Apparently you can (and must!) vote for ShopLab everyday at the Pepsi Refresh Project. It’s super easy to sign in, especially if you’re already logged into Facebook.  Keep voting and we can win!

DOOO EEEEET NNAAAOOOO!]

If you have ever produced a low-to-mid-scale play for a nomadic company in Los Angeles, or in any city for that matter, you know how expensive and inconvenient a temporary a shop/storage place can be.  For companies without an existing space to store materials, build set pieces, or ways to move stuff around, these costs can drag down even a healthy budget.  The time spent securing these resources also weighs on a production, and when it’s time to strike the show, there’s that sinking feeling you get when you watch perfectly good lumber, flats, large props or whatever can’t be stuck in the producer’s living room, get thrown in the dumpster and lost forever.

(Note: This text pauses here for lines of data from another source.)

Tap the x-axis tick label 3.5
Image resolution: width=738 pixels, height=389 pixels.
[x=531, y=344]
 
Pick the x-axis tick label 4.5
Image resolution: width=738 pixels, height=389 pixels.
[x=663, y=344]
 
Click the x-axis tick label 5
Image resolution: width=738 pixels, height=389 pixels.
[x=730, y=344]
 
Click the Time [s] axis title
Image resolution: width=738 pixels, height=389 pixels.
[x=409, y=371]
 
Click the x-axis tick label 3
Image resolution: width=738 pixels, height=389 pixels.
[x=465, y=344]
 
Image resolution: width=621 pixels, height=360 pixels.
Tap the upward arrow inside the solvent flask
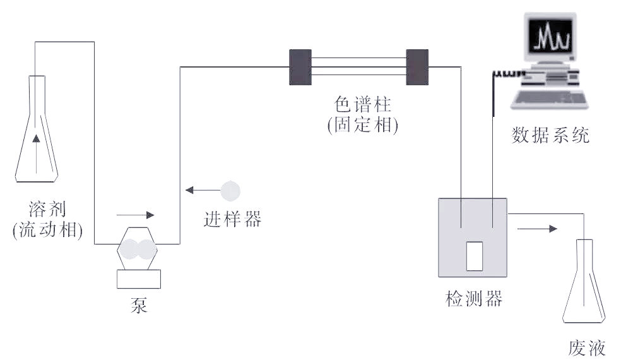click(x=36, y=140)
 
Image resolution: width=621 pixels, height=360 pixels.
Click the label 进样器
click(x=232, y=219)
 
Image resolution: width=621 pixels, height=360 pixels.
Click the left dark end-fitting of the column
click(x=300, y=66)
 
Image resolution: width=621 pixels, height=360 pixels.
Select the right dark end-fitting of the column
click(x=417, y=66)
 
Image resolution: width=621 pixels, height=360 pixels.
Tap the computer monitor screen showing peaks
click(x=552, y=37)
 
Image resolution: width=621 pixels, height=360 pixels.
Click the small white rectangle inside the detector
click(x=473, y=255)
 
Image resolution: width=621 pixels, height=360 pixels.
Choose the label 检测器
click(x=473, y=298)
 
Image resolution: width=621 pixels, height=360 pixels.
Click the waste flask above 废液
click(x=584, y=284)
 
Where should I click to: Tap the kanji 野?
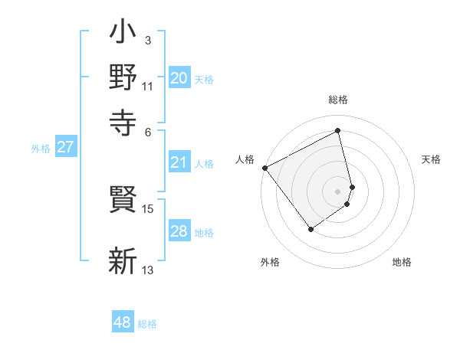(x=123, y=78)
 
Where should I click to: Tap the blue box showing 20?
(x=179, y=78)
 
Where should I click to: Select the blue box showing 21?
(x=179, y=162)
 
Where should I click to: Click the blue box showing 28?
(x=179, y=232)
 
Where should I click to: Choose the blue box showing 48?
(x=123, y=322)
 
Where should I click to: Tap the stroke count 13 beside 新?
(x=148, y=270)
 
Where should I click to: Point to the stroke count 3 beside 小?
(x=147, y=40)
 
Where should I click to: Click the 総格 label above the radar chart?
(x=338, y=100)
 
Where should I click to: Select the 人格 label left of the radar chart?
(x=245, y=159)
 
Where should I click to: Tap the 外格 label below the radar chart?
(x=270, y=263)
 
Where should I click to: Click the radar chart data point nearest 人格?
(x=264, y=168)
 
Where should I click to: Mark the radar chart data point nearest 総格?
(x=338, y=131)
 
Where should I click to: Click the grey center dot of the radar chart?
(x=338, y=190)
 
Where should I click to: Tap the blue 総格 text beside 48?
(x=147, y=324)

The Solution. (click and vote, more below the fold.)

There are dozens of companies in Los Angeles that face these issues, all of them are small, and all of them bust their asses to make these shows happen without the institutional inheritance of CTG or other troupes with permanent homes.   And while the Penskes and Public Storages of the world would probably love to see this trend continue, it’s obvious that every dollar spent on temporary storage, long-distance truck rental, and once-used materials is money that could be spent on elevating productions and paying theater professionals.   The weight of these associated costs only adds to the ludicrous venue rental costs in this city and makes grassroots theater a very expensive, and potentially wasteful, endevour.

Recognizing this friction in the existing production model, Ian Garrett and the Center for Sustainable Practices in the Arts called for the creation of common shop and storage space for nomadic theater troupes in LA.   As imagined, ShopLab would serve as a place for small troupes to purchase used set materials, build set pieces on shared equipment, borrow transportation and donate used materials for future use.  Most recently, he’s teamed up with the LA Stage Alliance to find ways to make it happen.  The latest chance to put real funding behind this bad boy is the Pepsi Refresh Project, a series of grants awarded monthly by Pepsi to the projects that garner the most votes on their website.

Garrett has tried for months to enter ShopLab into Pepsi’s site, but the demand for the 1000 monthly slots is extremely high.  Now that he’s succeeded, it’s up to those of us who will benefit from such a program to spread the word and get out the vote. If the campaign succeeds, Pepsi will provide $250,000 (that’s a quarter million suckas) to fund ShopLab for it’s first year, including salaries (job creation in the arts, man), shop and computer equipment, warehouse improvements, a TRUCK, and a database of props, costumes and set pieces that will make the whole thing user friendly.  Garrett expects the program to be self-sustaining after year one by charging theaters (and hopefully LASA) a small membership fee.

So this is your chance, #LATHTR.  Get on your Facebooks and LinkedIns and whatever and post the link.  Get everyone you know to vote this up and you could potentially create a home for every homeless troupe in our foul city.  The result will be a cheaper, greener, and more efficient small theater community, and hopefully, better and bigger plays for everyone.